_Problem requirements:_ Can you reproduce every one of the rows below word for word, with nothing left out or changed?

_Available records:_

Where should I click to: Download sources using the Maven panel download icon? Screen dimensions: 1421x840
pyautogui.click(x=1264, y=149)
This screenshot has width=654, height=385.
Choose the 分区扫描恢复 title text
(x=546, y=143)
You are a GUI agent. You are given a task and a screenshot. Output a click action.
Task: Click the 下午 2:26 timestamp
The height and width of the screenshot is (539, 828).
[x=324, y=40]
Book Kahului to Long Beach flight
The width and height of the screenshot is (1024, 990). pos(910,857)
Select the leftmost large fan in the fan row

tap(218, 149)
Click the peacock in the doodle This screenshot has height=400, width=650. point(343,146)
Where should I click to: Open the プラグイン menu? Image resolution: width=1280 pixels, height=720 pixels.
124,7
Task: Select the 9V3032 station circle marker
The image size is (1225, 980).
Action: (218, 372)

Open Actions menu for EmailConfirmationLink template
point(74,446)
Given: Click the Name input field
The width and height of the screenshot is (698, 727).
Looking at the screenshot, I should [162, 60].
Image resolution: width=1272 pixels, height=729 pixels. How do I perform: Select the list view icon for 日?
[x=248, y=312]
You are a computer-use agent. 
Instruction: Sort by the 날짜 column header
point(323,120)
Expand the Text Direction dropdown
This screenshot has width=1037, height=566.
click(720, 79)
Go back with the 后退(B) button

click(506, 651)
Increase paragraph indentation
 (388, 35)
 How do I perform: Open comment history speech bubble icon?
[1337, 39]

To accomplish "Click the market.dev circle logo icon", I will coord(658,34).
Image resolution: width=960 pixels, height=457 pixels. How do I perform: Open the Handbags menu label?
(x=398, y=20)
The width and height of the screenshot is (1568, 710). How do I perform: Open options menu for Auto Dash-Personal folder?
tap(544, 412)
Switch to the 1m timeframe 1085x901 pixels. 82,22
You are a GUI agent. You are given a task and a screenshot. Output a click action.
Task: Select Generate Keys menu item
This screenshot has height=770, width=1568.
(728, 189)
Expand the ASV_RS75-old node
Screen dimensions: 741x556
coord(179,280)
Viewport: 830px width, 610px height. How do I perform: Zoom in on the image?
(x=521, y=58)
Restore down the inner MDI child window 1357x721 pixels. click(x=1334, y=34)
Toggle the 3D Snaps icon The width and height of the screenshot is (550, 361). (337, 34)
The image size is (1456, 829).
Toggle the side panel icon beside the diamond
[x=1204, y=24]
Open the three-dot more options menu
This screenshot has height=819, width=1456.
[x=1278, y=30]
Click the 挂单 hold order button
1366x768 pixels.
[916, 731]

_Solved exercise:_
Where should I click to: Download sources using the Maven panel download icon? Screen dimensions: 1421x840
pyautogui.click(x=1264, y=149)
This screenshot has width=654, height=385.
Choose the 分区扫描恢复 title text
(x=546, y=143)
You are a GUI agent. You are given a task and a screenshot. Output a click action.
Task: Click the 下午 2:26 timestamp
The height and width of the screenshot is (539, 828).
[x=324, y=40]
Book Kahului to Long Beach flight
The width and height of the screenshot is (1024, 990). pos(910,857)
Select the leftmost large fan in the fan row

tap(218, 149)
Click the peacock in the doodle This screenshot has height=400, width=650. point(343,146)
Where should I click to: Open the プラグイン menu? Image resolution: width=1280 pixels, height=720 pixels.
124,7
Task: Select the 9V3032 station circle marker
The image size is (1225, 980).
Action: (218, 372)

Open Actions menu for EmailConfirmationLink template
point(74,446)
Given: Click the Name input field
The width and height of the screenshot is (698, 727).
Looking at the screenshot, I should [162, 60].
Image resolution: width=1272 pixels, height=729 pixels. How do I perform: Select the list view icon for 日?
[x=248, y=312]
You are a computer-use agent. 
Instruction: Sort by the 날짜 column header
point(323,120)
Expand the Text Direction dropdown
This screenshot has width=1037, height=566.
click(720, 79)
Go back with the 后退(B) button

click(506, 651)
Increase paragraph indentation
 (388, 35)
 How do I perform: Open comment history speech bubble icon?
[1337, 39]

To accomplish "Click the market.dev circle logo icon", I will coord(658,34).
Image resolution: width=960 pixels, height=457 pixels. How do I perform: Open the Handbags menu label?
(x=398, y=20)
The width and height of the screenshot is (1568, 710). How do I perform: Open options menu for Auto Dash-Personal folder?
tap(544, 412)
Switch to the 1m timeframe 1085x901 pixels. 82,22
You are a GUI agent. You are given a task and a screenshot. Output a click action.
Task: Select Generate Keys menu item
This screenshot has height=770, width=1568.
(728, 189)
Expand the ASV_RS75-old node
Screen dimensions: 741x556
coord(179,280)
Viewport: 830px width, 610px height. How do I perform: Zoom in on the image?
(x=521, y=58)
Restore down the inner MDI child window 1357x721 pixels. click(x=1334, y=34)
Toggle the 3D Snaps icon The width and height of the screenshot is (550, 361). (337, 34)
The image size is (1456, 829).
Toggle the side panel icon beside the diamond
[x=1204, y=24]
Open the three-dot more options menu
This screenshot has height=819, width=1456.
[x=1278, y=30]
Click the 挂单 hold order button
1366x768 pixels.
[916, 731]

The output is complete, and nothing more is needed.